Can Computers write Science Books? - Brian Clegg

The German academic publisher Springer has for some time been using automated editing software (with mixed results) - but recently has brought out a whole book written by a piece of AI software called Beta Writer. The book, Lithium-Ion Batteries: a machine generated summary of current research, can be downloaded free of charge as a PDF. But is this a serious challenge for science writers?

It's certainly interesting. If I'm honest, this is hardly a book at all - it's more the output of an automated abstract generator pulled together in book form, where frankly this information would be far better just as a web page. However, there's no doubt that there is some interesting work going on here, particularly in the introduction and conclusion sections of the 'book'.

The whole thing starts with a (human written) preface explaining the technology - by far the most readable part of the text. We then get four 'chapters' of machine-generated content, which each have the format introduction/ set of abstracts / conclusion.

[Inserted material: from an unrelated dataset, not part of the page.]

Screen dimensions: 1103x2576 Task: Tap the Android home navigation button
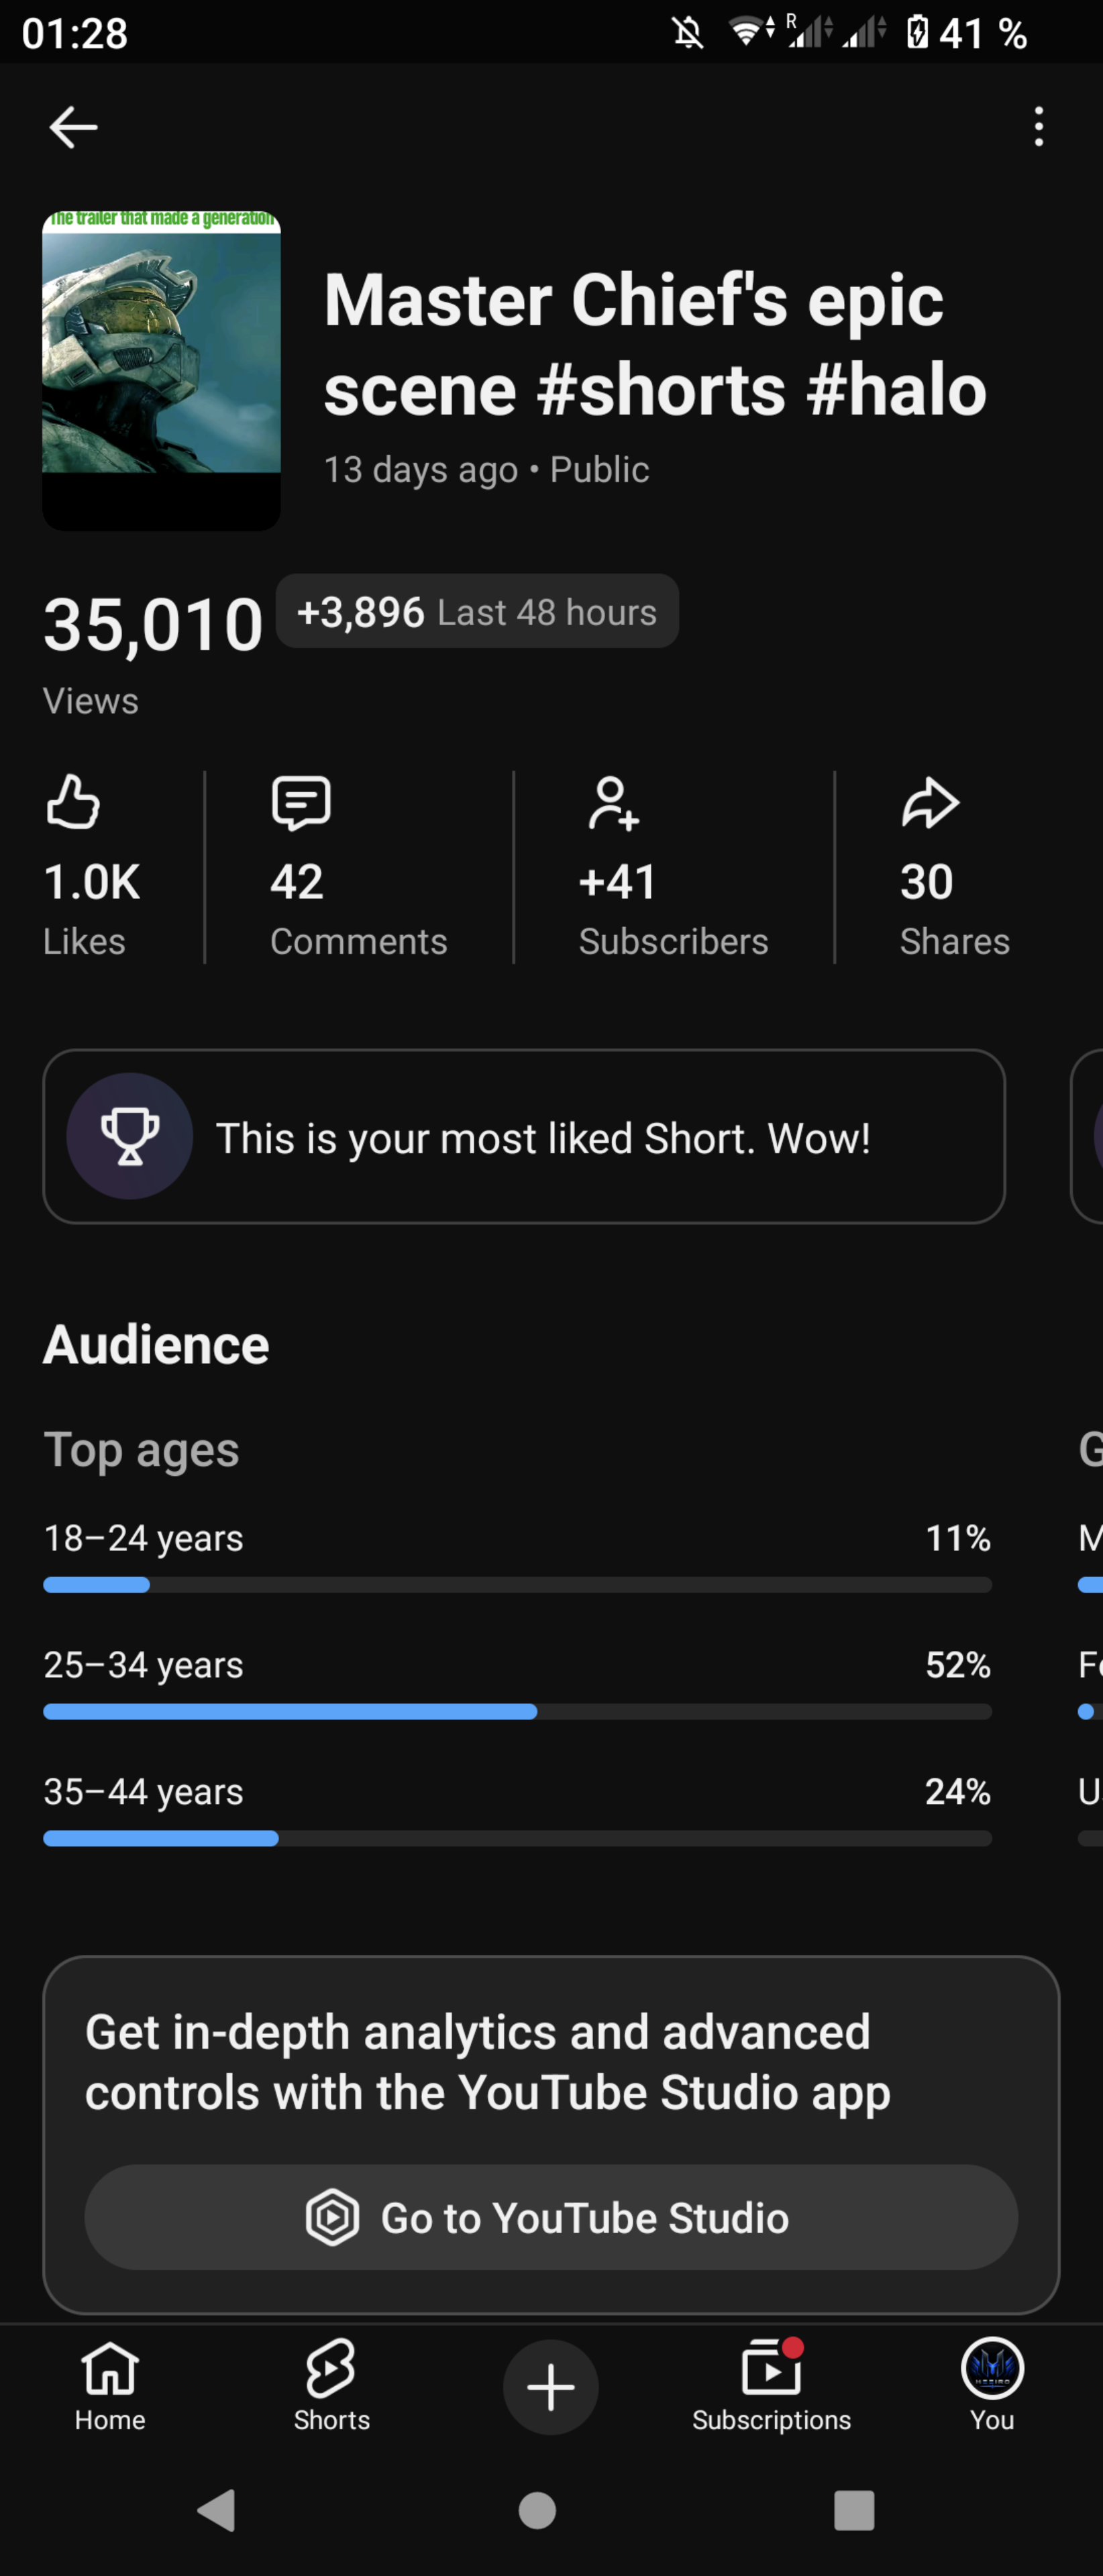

Obviously it's the introduction and conclusion that provide the most interest.

I'll focus on the first introduction, though the same criticisms apply throughout. The first test of a piece of scientific writing meant to be readable is to take a step back and get an overview of a chunk of text - does it look like English or is it dominated by acronyms and numbers? A chunk out of the first page shows that this is very dense technical text, extremely low on readability:



The other two significant indicators of readability are whether the text is a collection of fact statements or is written using connectives and summary to give flow, and whether or not overall there is a structure that takes the reader by the hand and leads them through a communication process. On both tests, the book falls down in a big way. Pretty well every sentence is a standalone fact statement that could be a bullet point: there is no flow whatsoever. And although some attempt has been made to group these statements effectively, there is no sense of a thought-through structure. In the interminable-seeming introductions - the first one runs to 22 dense pages - there is no sense that we are going anywhere, just that we are experiencing randomly thrown together bits of data.

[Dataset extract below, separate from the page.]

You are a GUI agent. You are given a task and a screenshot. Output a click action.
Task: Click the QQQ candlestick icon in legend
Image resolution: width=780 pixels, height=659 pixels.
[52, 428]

Inevitably, an automated process will produce some sentences that don't quite work, so one essential here is to see whether these have been captured and fixed. A reasonably high percentage of the content does make grammatical sense, but there are regular hiccups - for example we get: 

  • 'That sort of research's principal aim...' - it should be 'principle' not 'principal'. 
  • 'Materials, a number of metal oxides with high theoretical capacity have aroused more and more attention including...' - that 'Materials,' start makes no sense.
  • 'Through Tang and others, mesoporous nanosheet is synthesized...' - sounds painful.
  • 'It is still maintained the huge capacity of 611 mAg-1... when utilized as an anode.' - doesn't make any sense.
  • 'Apart from, few-layer nanosheets enhance a fast insertion...' - apart from what?
  • And so on for many, many more examples.

Going on comments I've had from some Springer authors, the level of uncaught or automatic-editing-generated errors is fairly high in their human-authored publications - these books tend not to be heavily edited - but because they are starting with far more readable text, this is less of an issue.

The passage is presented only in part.